Most chapters begin with a DOD report. As I read these and Black Widow’s response, I believe they are spot on in regards to her language and how she responds. I like how it ties things together, foreshadows, and seems very Marvel’sh. I think it helps ground the story. I enjoyed the action-filled parts of the story. I also enjoyed getting a glimpse at Black Widow’s back story and her previous life. The psychic connection between Black Widow and Ava was an interesting concept. The story moved along nicely and I didn’t find any slow parts where I wanted to give up reading the book.
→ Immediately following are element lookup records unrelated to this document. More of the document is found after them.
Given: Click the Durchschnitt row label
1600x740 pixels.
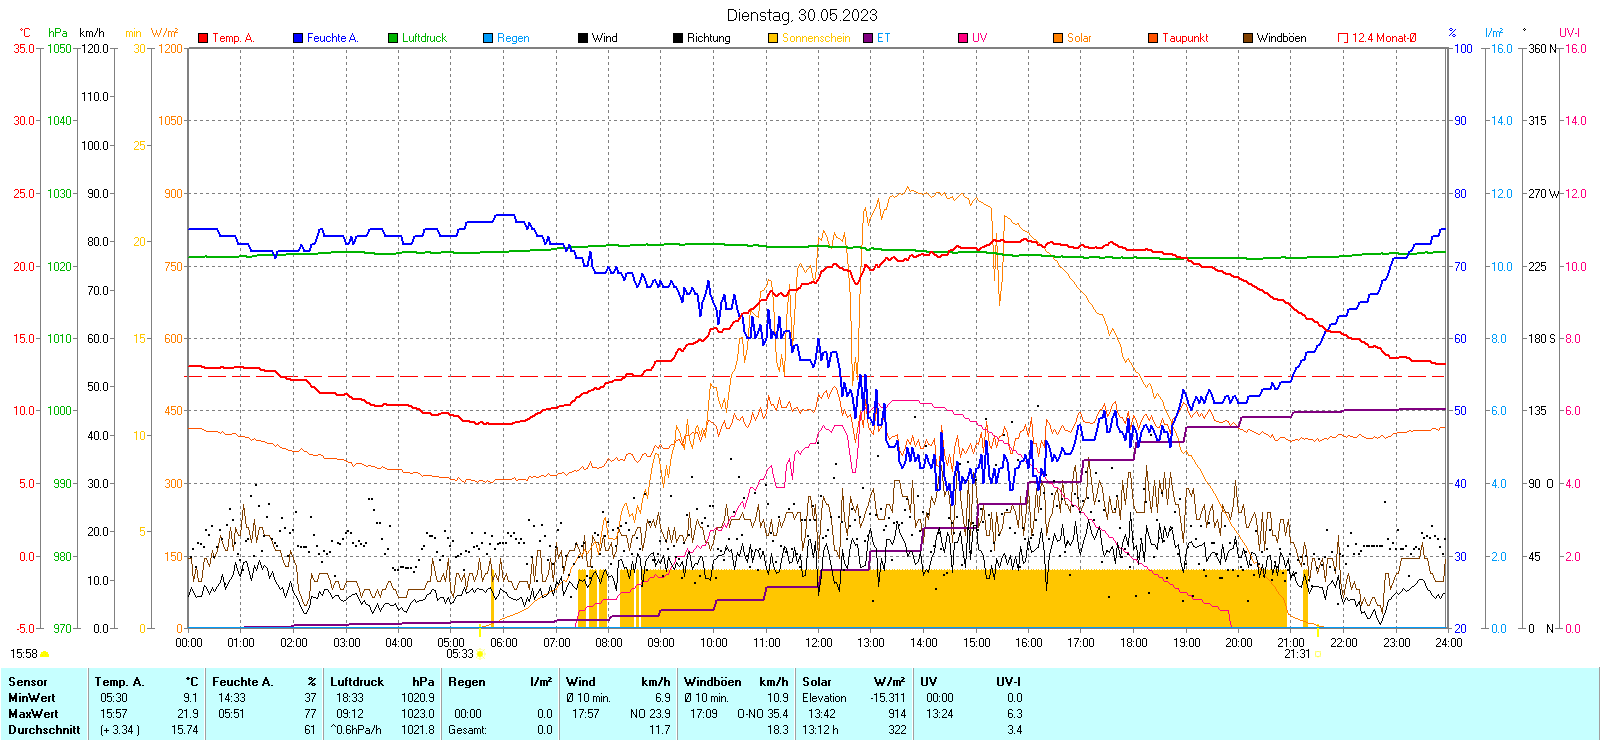Looking at the screenshot, I should click(x=44, y=730).
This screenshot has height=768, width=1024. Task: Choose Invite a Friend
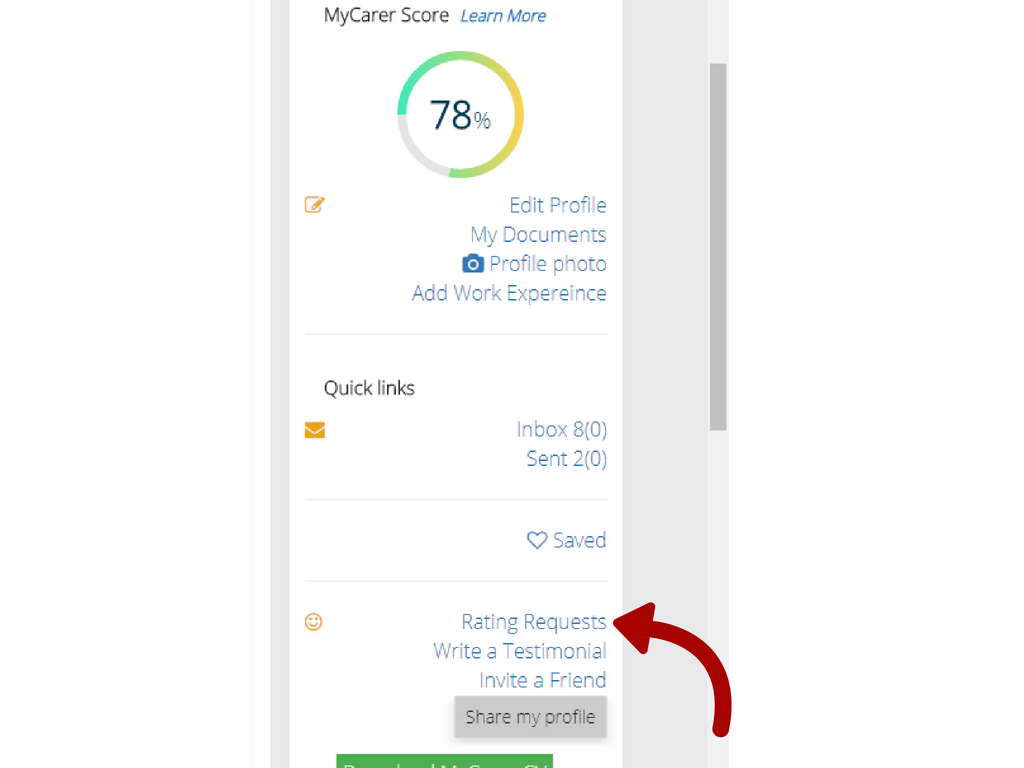point(543,680)
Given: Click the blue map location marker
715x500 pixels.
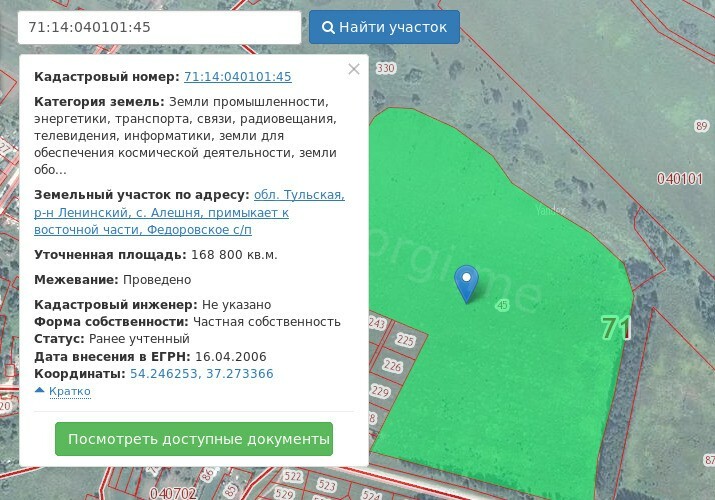Looking at the screenshot, I should (x=466, y=281).
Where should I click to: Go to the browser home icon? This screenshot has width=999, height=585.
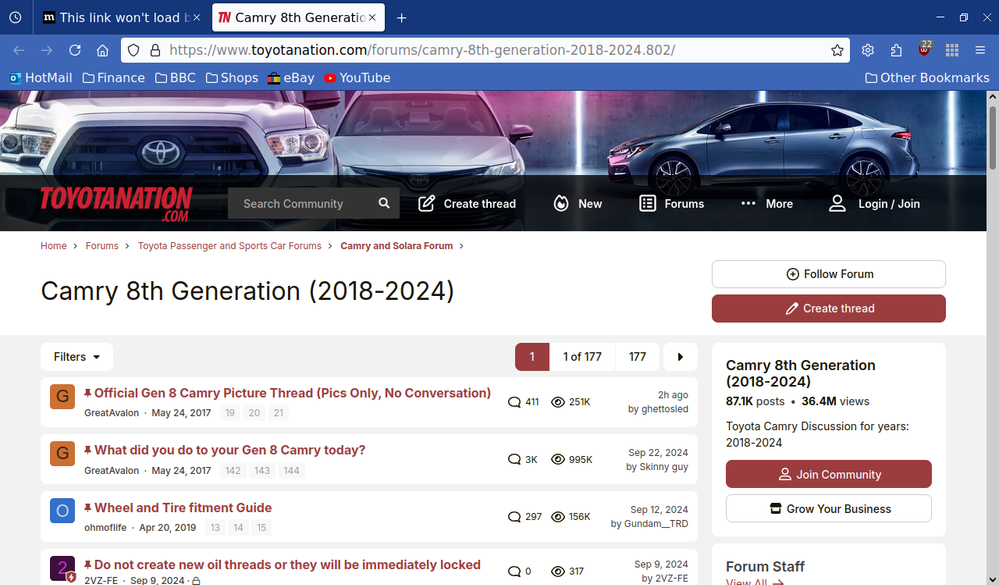click(102, 50)
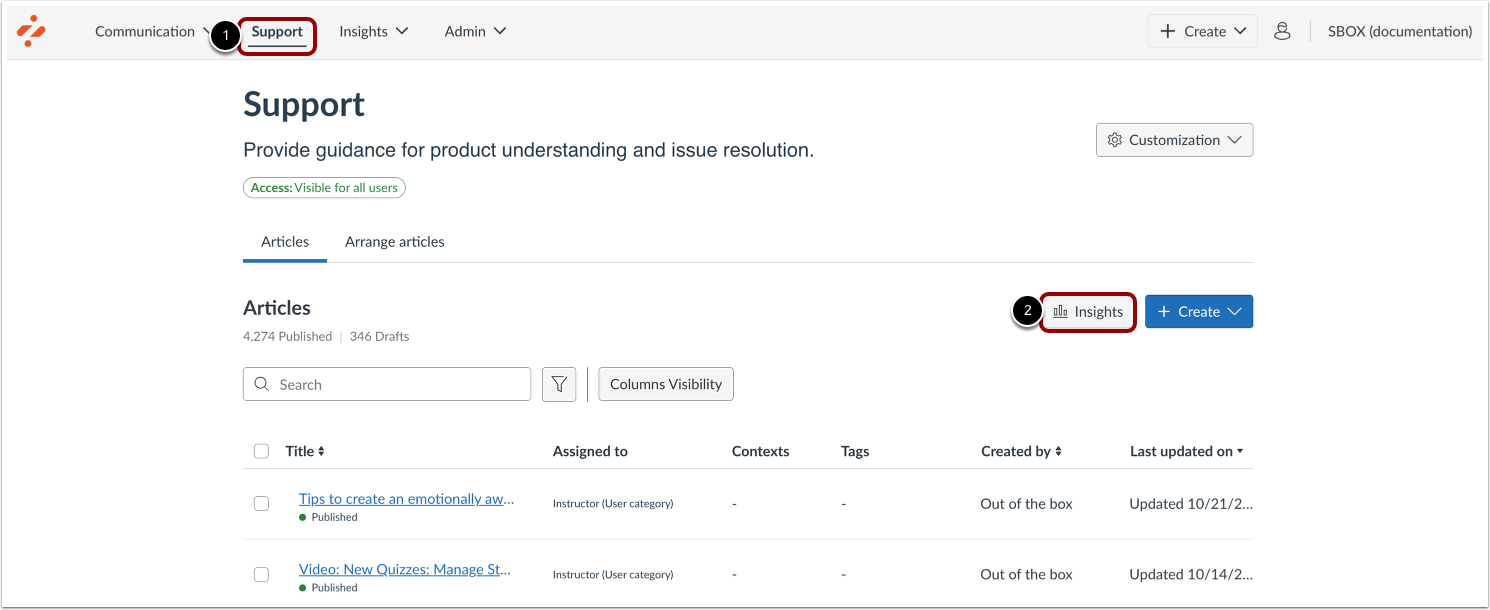Sort articles by Title arrows
This screenshot has height=610, width=1490.
[321, 452]
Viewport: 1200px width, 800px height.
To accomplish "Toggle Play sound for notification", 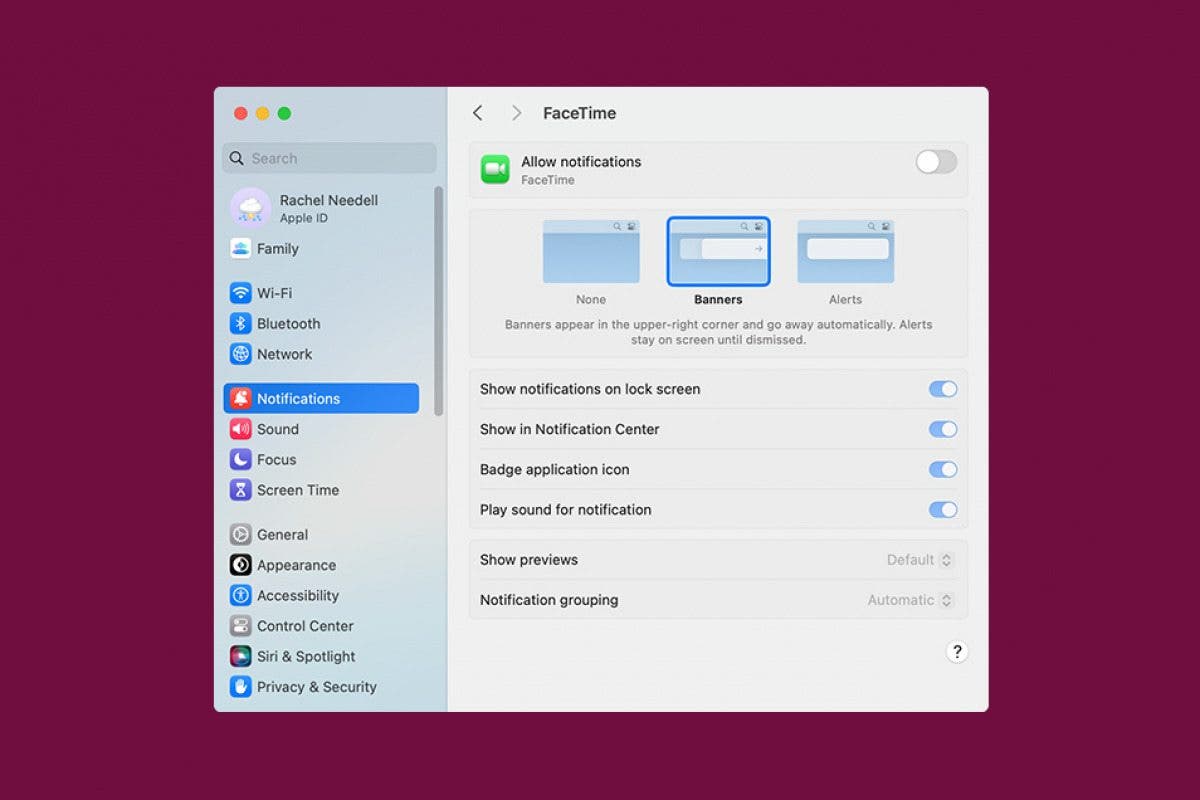I will click(x=942, y=510).

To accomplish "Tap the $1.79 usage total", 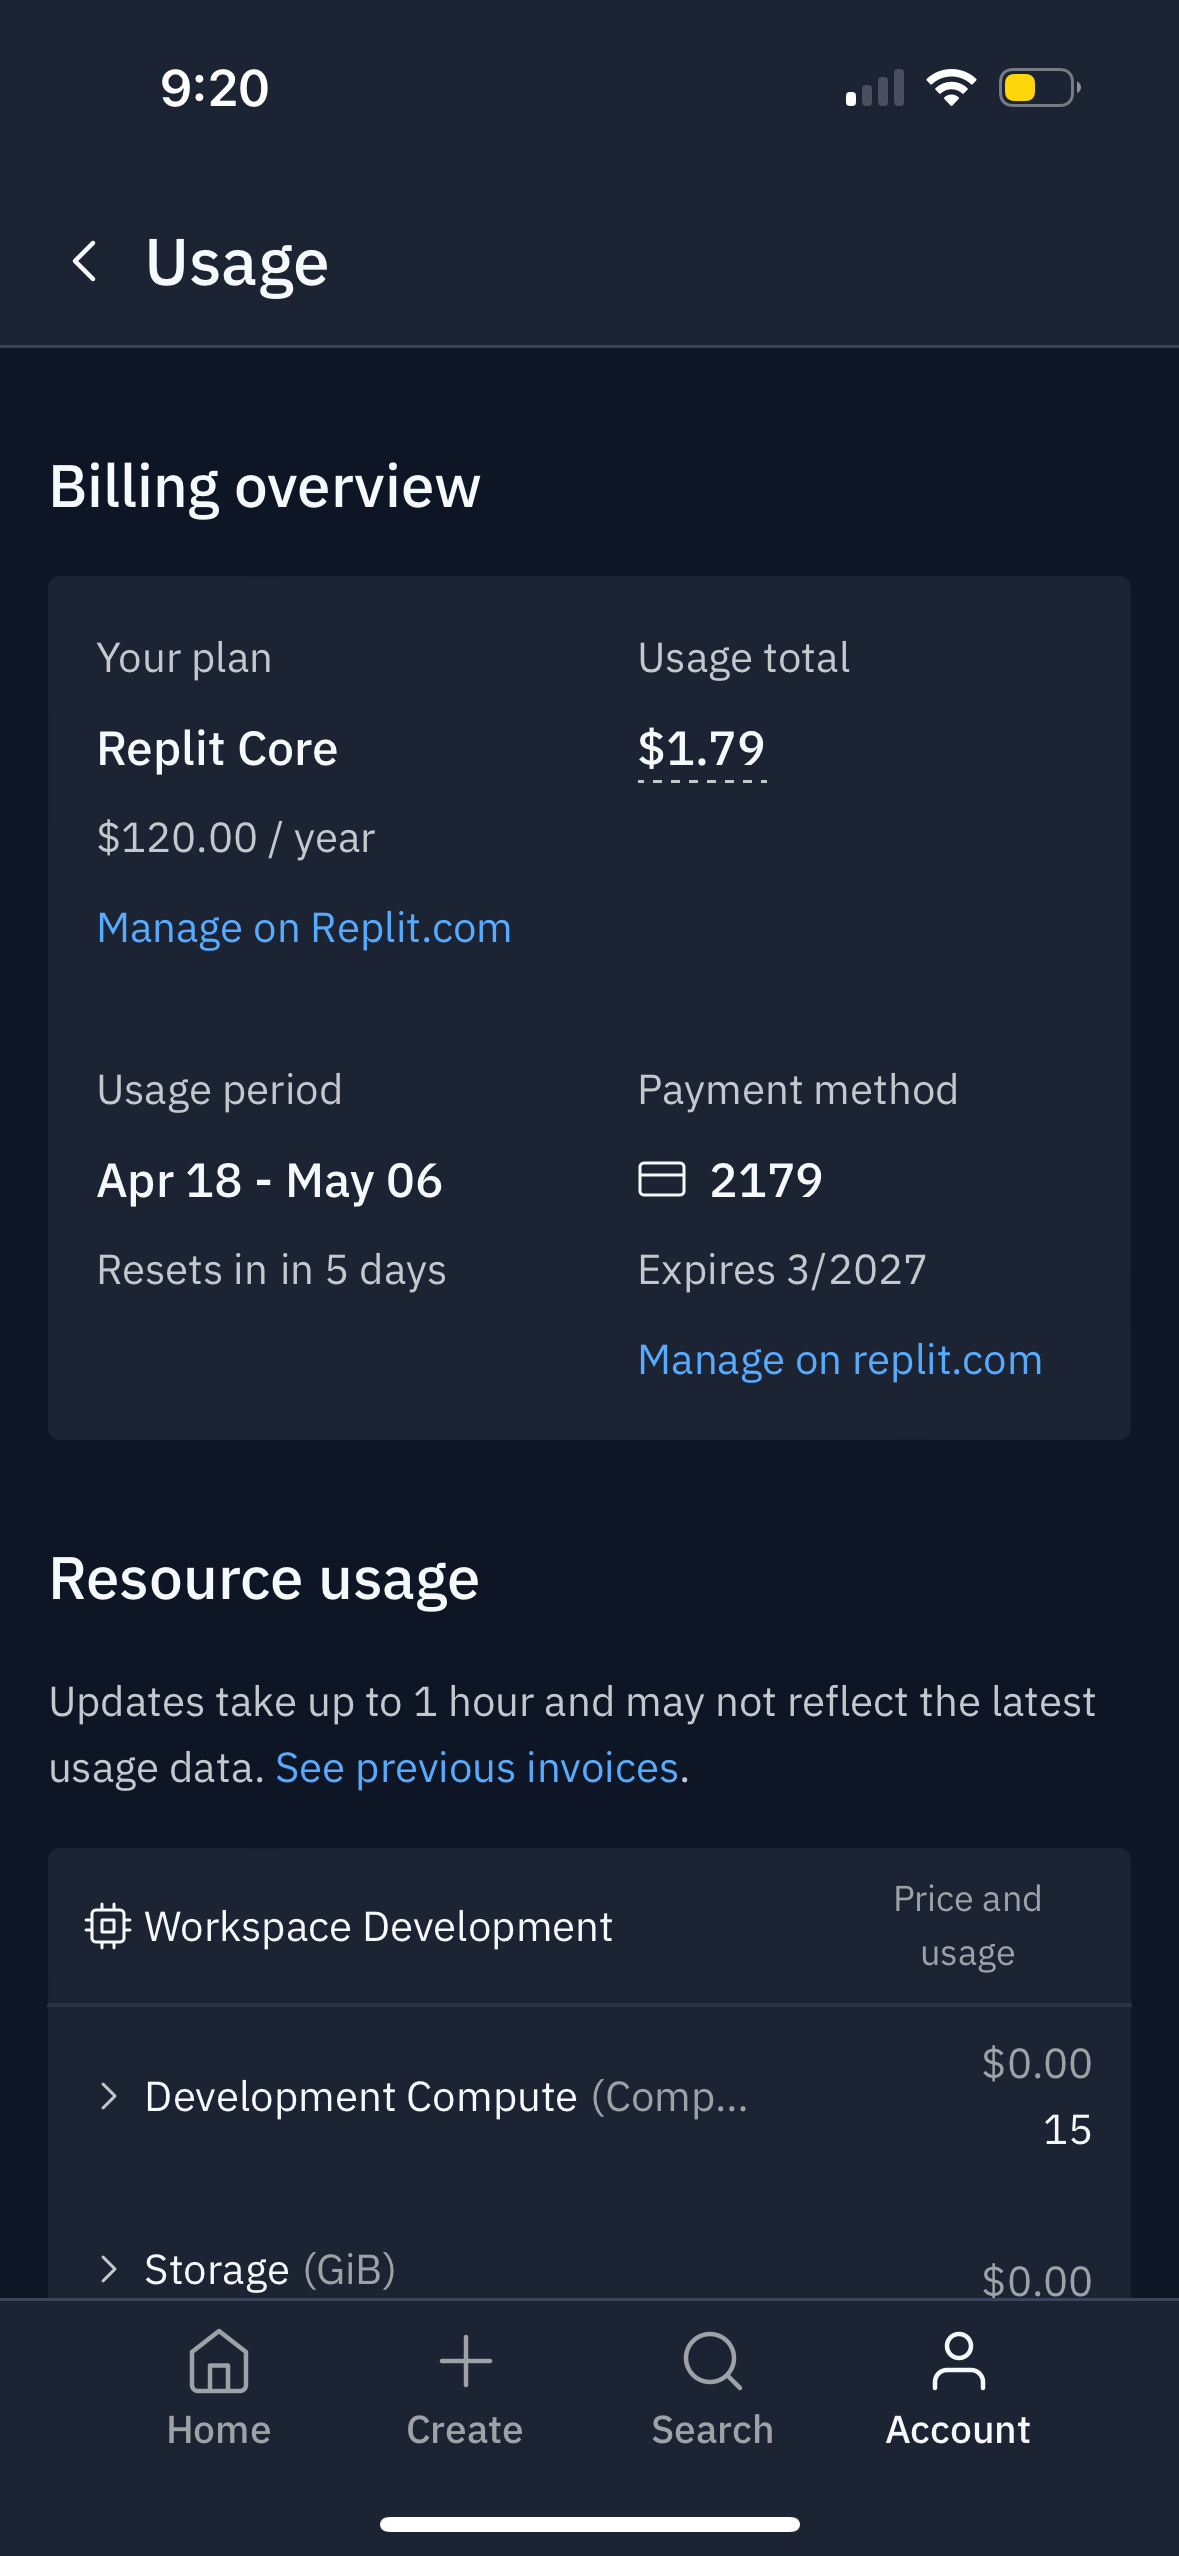I will 702,749.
The Con’s of the story is its not a focused Black Widow story. The majority of it is following the two teenagers and then Black Widow is weaved in throughout the story. That was a bit disappointing as I really wanted a focused Black Widow story. The second con I felt was the love interest of the two teenagers. It was a bit crazy to think the two only knew each other several days and then were “in love”. I get the whole, this is exciting and dangerous and affection can develop. But I think it was a bit of a stretch, maybe a bit forced.

I believe this was a good story, it just wasn’t the Black Widow story I wanted.  I think the title made it seem that she would be the main character instead of a supporting character.

Black Widow still needs her own story. Her own move (please!) or at least something where she’s the leading lady and not a supporting role.

I give the back a 3.5 out 5 based on its a good story but not a Black Widow story.

I recommend this book to any Marvel fan or Black Widow fan (just don’t expect her to be the star) or anyone who enjoys an action book with nodding toward supernatural themes. There is no sexual context and the language is fine. The book does have written violence and child abuse (testing discussion by Ivan). This book would be approve for a mature teenager and young adult.